§ **EXTRACTED TEXT**
═══

Wednesday, October 12, 2011

A Slot Machine Ate My Midlife Crisis

A Slot Machine Ate My Midlife Crisis
Irene Woodbury
332 Nook pages
Publisher: SynergEbooks
Source: the author
★★☆☆☆



You can read the Goodreads summary here.

Middle-aged Paula is dissatisfied with her newlywed life in Houston with her rich husband.  After losing her job she spends a long weekend in Vegas with her best friend, Paula.  But when the time comes to head back home to Houston, she can't bring herself to do it.  Instead she stays in Vegas and starts putting down roots, sans husband.

Where to start, where to start... I didn't like this book.  The first thing that struck me was the over-description of all things Vegas.  From the different hotels, places to visit, places to eat, the people, everything.  It was just too much filler.  I also loathed the characters of Wendy and Paula from the start.  The descriptions of their spending made me sick.  Wendy had just lost her job in a bad economy, yet she was spending like she owned seventy oil refineries in the Middle East and Paula was even worse!  Paula had zero redeeming characteristics.  There is absolutely nothing likable about Paula, so how she managed to get married three times is beyond me.

There were a couple things I liked about the book though, and that included Roger.  I felt so bad for him, that he was in love with Wendy who clearly is so self-centered she couldn't ever really love anyone.  I wanted Roger to finally face the facts and file divorce, but he just wouldn't.  Poor man couldn't catch a break.  I also liked the character of Paige, Paula's sister.  I really liked her.  She had a great outlook on life, refused to take money from Daddy, and made her own way.  I wish there had been a whole lot more of Paige in this book than Paula.

I'm normally pretty opposed to divorce except in extreme circumstances like abuse.  I prefer to see couples to go therapy and at least try to work it out, but this book had me on a whole different train.  I was just waiting for Wendy and Roger to divorce.  I was wishing one of their shouting matches would finally turn into papers served...

Two stars, because it was okay.  There was just so much about this book that grated on my nerves, including the formatting.  I had the ePub copy so it should have read perfectly on my Nook, but there were no paragraphs and instead of quotation marks there were question marks.  Statements kept reading in my head like questions, which was strange.

═══

[Data entries]
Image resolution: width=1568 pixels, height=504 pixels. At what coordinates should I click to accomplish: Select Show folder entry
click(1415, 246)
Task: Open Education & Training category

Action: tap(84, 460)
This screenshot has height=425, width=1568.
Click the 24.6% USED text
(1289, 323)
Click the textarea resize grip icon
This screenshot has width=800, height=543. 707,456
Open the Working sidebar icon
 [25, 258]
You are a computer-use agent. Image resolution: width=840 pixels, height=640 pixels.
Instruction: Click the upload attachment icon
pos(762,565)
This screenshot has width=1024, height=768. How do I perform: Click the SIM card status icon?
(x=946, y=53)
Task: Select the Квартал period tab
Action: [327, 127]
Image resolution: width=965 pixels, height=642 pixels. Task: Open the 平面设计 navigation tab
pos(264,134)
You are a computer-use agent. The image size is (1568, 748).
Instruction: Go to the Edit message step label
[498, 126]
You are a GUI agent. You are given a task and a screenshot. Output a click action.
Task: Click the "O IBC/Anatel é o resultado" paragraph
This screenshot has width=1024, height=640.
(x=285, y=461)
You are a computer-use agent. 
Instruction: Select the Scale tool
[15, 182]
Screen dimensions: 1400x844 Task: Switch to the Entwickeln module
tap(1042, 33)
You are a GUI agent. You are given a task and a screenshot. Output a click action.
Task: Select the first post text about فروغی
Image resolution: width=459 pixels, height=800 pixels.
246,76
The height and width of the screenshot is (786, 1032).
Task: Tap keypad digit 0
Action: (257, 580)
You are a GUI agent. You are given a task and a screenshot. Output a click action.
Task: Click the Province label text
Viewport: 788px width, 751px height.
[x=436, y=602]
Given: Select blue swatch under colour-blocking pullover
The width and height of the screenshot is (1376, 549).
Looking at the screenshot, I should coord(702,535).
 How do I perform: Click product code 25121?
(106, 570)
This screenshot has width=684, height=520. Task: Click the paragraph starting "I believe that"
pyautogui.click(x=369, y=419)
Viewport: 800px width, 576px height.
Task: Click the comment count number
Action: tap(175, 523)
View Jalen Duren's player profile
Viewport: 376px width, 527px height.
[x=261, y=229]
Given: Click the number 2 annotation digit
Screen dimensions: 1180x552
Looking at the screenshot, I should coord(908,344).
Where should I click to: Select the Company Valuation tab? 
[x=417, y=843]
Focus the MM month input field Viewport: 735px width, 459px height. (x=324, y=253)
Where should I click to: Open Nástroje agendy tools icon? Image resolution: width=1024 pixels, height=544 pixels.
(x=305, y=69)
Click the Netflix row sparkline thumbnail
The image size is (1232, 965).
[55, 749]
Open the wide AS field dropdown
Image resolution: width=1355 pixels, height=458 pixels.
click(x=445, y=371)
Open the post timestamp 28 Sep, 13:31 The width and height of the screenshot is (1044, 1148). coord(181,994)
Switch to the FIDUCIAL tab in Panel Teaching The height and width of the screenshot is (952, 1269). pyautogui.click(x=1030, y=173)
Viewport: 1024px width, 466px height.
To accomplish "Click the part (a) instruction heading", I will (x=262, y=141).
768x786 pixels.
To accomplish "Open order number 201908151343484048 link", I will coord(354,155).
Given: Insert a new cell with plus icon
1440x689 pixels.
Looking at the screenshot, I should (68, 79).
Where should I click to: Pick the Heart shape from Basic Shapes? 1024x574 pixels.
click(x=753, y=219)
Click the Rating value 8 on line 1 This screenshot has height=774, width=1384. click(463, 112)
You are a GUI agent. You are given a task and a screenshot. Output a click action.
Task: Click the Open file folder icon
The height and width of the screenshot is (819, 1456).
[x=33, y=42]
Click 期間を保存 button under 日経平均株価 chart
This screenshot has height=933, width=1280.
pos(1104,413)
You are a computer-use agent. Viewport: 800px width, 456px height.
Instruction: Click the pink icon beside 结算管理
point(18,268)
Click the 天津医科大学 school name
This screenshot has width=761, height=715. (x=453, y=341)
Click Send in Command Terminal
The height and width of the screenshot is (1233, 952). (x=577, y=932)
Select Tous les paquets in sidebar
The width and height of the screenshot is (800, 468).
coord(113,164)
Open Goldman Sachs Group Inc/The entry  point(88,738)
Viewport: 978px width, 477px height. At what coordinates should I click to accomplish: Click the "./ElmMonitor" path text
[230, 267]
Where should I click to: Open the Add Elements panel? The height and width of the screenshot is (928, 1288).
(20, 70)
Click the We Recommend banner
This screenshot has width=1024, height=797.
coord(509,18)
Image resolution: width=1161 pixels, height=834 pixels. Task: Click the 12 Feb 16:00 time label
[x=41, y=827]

═══

Output the part of the book review between "I'm normally pretty" and "into papers served...", inclusive. These data come from a separate source unrelated to the book review.

§ **FINISHED TASK**
I'm normally pretty opposed to divorce except in extreme circumstances like abuse.  I prefer to see couples to go therapy and at least try to work it out, but this book had me on a whole different train.  I was just waiting for Wendy and Roger to divorce.  I was wishing one of their shouting matches would finally turn into papers served...